In the very near future, I will be speaking at the funeral service for a man I have never met. Everything I know about him, I read in his obituary. I know his name, his age, his wife’s name, how long they were married, his children’s names, and that he served in two wars. I also know where he lived (not in Macon).

I also know (from the funeral home) that his family desires a “short and sweet” service. I wonder what they meant by “short?” I really wonder what they meant by “sweet?” Now that I think about it, I wonder what they meant by “short AND sweet?” The funeral home might have meant one thing and the family another. How am I supposed to know? “Short” might mean “a brief prayer and an Amen.” “Sweet” might mean “stand in the foyer and pass out chocolates.” For some reason, no one bothered to define these terms for me. Since brevity is not one of my finer qualities and neither is sweetness, I guess I am in a quandary.

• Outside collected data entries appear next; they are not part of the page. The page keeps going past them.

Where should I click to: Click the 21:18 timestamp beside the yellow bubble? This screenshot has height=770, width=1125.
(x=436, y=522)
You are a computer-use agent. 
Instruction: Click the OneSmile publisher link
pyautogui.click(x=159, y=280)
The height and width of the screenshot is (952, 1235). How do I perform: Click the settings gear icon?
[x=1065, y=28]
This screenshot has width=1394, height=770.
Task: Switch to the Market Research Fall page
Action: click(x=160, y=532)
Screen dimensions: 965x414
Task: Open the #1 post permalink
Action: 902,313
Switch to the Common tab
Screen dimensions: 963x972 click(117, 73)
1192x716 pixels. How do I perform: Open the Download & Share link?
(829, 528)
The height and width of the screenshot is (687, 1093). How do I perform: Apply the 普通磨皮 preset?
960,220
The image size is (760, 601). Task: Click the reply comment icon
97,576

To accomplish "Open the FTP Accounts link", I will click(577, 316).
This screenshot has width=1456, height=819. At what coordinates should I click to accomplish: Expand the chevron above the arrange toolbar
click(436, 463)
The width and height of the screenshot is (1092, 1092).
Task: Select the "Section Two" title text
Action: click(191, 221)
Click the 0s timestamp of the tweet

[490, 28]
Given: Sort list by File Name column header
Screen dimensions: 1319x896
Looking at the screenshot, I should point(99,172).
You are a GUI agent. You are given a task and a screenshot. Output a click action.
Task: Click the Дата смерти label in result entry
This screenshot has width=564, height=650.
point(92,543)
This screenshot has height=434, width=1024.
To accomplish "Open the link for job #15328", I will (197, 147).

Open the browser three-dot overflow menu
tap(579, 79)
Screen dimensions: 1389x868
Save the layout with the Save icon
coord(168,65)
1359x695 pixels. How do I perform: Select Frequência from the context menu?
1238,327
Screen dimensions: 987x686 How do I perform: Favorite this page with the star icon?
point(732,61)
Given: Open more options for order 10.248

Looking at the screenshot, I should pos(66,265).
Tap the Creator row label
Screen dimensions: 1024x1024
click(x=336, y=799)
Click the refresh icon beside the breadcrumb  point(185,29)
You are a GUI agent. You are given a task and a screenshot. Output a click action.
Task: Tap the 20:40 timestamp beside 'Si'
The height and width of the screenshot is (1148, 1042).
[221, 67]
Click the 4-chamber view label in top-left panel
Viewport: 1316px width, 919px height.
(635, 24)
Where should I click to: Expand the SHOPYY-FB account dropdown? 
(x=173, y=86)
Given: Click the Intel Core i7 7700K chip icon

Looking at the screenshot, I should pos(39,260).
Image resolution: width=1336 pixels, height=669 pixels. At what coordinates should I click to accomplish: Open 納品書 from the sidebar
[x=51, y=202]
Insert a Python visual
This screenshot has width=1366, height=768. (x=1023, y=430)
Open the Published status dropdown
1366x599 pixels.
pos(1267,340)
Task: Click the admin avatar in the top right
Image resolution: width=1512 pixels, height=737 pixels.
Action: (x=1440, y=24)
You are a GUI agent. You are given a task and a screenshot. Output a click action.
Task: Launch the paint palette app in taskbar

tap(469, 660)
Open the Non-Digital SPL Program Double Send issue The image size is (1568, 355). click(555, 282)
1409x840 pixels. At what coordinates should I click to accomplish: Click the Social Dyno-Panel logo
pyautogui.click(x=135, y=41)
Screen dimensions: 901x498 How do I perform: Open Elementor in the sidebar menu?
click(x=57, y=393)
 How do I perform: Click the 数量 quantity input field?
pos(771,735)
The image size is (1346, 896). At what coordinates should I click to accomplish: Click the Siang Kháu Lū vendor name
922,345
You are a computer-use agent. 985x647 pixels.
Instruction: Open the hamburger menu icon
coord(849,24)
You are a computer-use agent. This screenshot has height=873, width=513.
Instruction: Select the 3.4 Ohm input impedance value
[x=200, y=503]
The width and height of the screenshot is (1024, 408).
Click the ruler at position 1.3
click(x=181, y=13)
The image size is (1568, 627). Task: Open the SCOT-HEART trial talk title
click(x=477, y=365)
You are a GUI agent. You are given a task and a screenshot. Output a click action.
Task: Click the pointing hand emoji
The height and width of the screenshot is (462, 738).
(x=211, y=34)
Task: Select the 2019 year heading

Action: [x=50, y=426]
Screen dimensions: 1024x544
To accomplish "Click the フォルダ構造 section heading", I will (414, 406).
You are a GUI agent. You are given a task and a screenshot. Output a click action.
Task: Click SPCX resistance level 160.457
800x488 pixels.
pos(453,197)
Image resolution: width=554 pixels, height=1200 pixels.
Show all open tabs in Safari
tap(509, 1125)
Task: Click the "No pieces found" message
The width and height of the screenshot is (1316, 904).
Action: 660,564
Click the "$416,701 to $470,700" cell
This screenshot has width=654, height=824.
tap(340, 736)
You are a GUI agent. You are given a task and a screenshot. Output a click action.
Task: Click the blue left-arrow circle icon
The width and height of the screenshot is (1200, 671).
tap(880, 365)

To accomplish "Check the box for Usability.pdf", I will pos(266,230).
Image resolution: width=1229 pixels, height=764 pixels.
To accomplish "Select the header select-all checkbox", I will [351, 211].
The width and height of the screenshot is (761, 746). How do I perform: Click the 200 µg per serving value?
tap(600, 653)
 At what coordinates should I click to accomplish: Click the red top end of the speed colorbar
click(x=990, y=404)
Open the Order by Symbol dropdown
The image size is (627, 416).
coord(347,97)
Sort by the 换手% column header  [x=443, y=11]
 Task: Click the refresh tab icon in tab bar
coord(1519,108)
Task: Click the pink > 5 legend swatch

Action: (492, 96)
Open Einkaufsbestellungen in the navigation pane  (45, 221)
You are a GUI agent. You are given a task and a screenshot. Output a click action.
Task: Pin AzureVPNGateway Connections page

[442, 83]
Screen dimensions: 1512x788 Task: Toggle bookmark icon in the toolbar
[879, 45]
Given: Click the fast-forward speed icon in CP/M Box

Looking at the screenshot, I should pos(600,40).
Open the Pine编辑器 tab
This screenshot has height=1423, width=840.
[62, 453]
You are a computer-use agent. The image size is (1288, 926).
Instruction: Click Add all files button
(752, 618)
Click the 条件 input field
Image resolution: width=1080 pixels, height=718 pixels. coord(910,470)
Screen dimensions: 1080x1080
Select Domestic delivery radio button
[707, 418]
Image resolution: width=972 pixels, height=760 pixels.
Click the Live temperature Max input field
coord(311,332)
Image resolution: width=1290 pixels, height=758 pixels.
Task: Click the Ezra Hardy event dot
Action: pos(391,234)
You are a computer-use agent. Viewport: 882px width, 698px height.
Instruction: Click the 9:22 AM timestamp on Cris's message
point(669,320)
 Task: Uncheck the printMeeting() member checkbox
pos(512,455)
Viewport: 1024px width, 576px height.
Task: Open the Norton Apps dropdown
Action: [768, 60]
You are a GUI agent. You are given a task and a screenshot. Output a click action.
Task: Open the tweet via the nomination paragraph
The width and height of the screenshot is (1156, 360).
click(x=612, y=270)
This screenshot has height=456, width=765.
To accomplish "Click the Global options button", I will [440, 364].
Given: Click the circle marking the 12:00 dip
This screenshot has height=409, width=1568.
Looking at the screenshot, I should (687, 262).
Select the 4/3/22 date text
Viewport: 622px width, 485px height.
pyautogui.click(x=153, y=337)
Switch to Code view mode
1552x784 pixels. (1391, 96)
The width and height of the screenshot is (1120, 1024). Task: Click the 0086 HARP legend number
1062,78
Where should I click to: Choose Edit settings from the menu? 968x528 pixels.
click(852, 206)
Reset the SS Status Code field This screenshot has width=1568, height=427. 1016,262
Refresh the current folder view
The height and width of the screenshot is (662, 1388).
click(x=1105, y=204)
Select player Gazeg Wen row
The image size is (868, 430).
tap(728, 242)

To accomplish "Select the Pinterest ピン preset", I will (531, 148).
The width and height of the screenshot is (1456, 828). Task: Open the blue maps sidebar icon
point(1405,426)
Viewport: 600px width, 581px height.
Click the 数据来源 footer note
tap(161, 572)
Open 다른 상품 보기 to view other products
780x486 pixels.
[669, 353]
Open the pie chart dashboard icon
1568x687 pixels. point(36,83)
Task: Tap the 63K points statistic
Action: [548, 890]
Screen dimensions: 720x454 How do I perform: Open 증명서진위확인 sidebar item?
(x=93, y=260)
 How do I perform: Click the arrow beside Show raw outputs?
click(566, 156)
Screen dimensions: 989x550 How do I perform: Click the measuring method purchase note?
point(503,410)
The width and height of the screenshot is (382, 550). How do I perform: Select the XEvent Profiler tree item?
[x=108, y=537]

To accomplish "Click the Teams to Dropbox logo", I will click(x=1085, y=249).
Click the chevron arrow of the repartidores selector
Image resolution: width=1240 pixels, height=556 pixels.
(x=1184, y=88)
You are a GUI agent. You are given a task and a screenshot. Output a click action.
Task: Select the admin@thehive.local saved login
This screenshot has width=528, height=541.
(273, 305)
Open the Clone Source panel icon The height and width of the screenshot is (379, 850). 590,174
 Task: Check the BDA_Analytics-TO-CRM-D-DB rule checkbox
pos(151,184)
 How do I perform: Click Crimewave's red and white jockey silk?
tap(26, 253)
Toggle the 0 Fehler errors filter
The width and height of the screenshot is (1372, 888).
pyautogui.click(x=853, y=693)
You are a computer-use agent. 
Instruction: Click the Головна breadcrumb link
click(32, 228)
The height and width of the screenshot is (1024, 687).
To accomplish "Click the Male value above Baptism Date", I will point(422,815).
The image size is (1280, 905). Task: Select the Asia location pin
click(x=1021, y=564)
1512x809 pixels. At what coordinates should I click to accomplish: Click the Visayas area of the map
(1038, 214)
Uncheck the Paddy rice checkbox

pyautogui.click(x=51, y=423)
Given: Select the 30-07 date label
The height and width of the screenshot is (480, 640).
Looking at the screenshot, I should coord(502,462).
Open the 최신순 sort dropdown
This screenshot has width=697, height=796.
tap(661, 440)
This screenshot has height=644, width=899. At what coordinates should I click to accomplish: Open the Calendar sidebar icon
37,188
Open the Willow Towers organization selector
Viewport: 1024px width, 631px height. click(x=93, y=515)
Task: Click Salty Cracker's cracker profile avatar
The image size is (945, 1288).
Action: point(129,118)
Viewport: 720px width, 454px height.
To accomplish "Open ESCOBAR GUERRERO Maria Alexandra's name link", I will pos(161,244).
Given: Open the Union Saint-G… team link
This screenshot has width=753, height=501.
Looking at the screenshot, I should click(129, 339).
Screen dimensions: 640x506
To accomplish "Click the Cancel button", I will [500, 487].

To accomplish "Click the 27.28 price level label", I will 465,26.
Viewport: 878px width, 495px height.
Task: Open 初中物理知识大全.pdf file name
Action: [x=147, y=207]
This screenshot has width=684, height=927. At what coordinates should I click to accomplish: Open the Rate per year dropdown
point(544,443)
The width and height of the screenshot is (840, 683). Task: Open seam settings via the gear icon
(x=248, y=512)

Oh, I am sure the funeral home will ask me to lead the way to the grave site. That is no big thing, except for the fact that I have no idea where it is. Yes, I am confident that there will be more than one tent in the cemetery today, which will only make my locating the grave even more difficult. I don’t think my GPS, even though it is a new one, locates grave sites. I suppose I should try, in hope against hope.

There is one other thing you should know: I tend to have stage fright at funerals, especially when I know so little about the deceased. When “they” teach you how to speak at funeral services for people you do not know, they, well, come to think of it, I don’t think “they” teach this. If they do, it has been so long ago that (1) I have long-since forgotten what they taught or (2) what they taught is now out of date.

I will see you Sunday! Some of you played hookey this past Sunday, but I won’t call names, unless you are AWOL this Sunday.

Amen.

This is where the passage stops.